Moore could see the anger boiling up in Sam.
“This is not a delusion!” he cried. “This is happening. This is real.”
“No. No, I can’t accept that.”
“You don’t have to accept it,” Sam said. “It’s happening. To you. To me.”
Something occurred to Moore. She looked up at Sam with a new sense of purpose. “What about the others? Maybe they’re fine. Maybe it’s just us.”
Sam considered this for a moment, then took out his phone.
“What are you doing?” Moore asked.
“Calling Daniel.” Sam opened his contacts and scrolled down to the S section. There it was, the phone number he had gotten from Wainwright last year.
Sam tapped the number, then Call. He put the phone to his ear.
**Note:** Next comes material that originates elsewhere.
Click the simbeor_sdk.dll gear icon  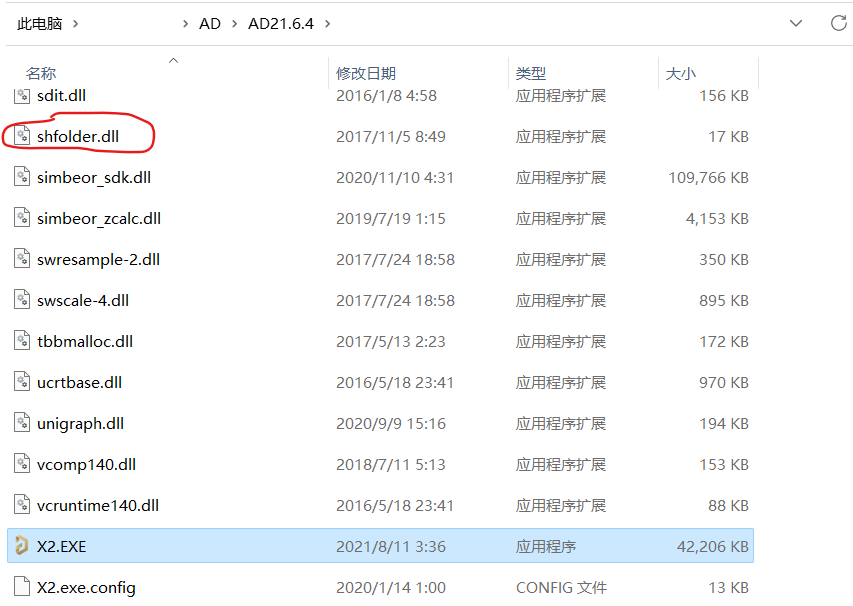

On the other end, it began to ring.
TWENTY-ONE
THURSDAY, APRIL 20
DANIEL SAT WITH his palms pressed flat against his closed eyes, losing himself in the tranquility of his study. His cell phone, which had been ringing off the hook for nearly a day now, had finally fallen silent. He was thankful for this. He did not want to answer it. He did not want to be forced into mundane conversation.
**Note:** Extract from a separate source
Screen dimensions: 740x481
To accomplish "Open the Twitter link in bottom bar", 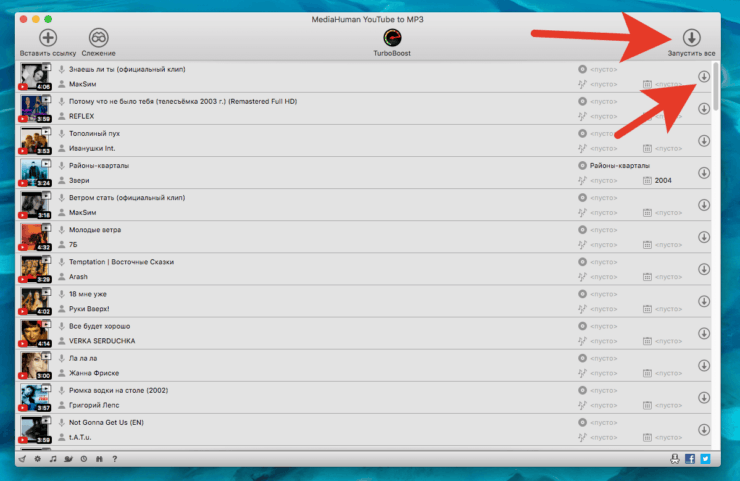I will (706, 459).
He could hear his wife shuffling around in the hall, her footsteps light as she passed. She wanted him to come out, he knew this, and he would in time, but not yet. Not until he cleared the unexpected hurdle before him, that blinking cursor on the computer screen, marking the moment when his story had abandoned him.
In the absence of writing, Daniel had allowed his mind to wander, to imagine what it would be like when his publisher read the new manuscript. They wouldn’t print it. It was too dark, not at all the kind of self-righteous trifle to which his Christian audience was accustomed. This was no slim volume of teen-friendly carnage, served medium rare with pipin’ hot sides of judgment and salvation. This was a dense work that weaved through the shadows of the soul, morally ambiguous without even the faintest glimmer of a light at the end of the tunnel. It was real. It was life.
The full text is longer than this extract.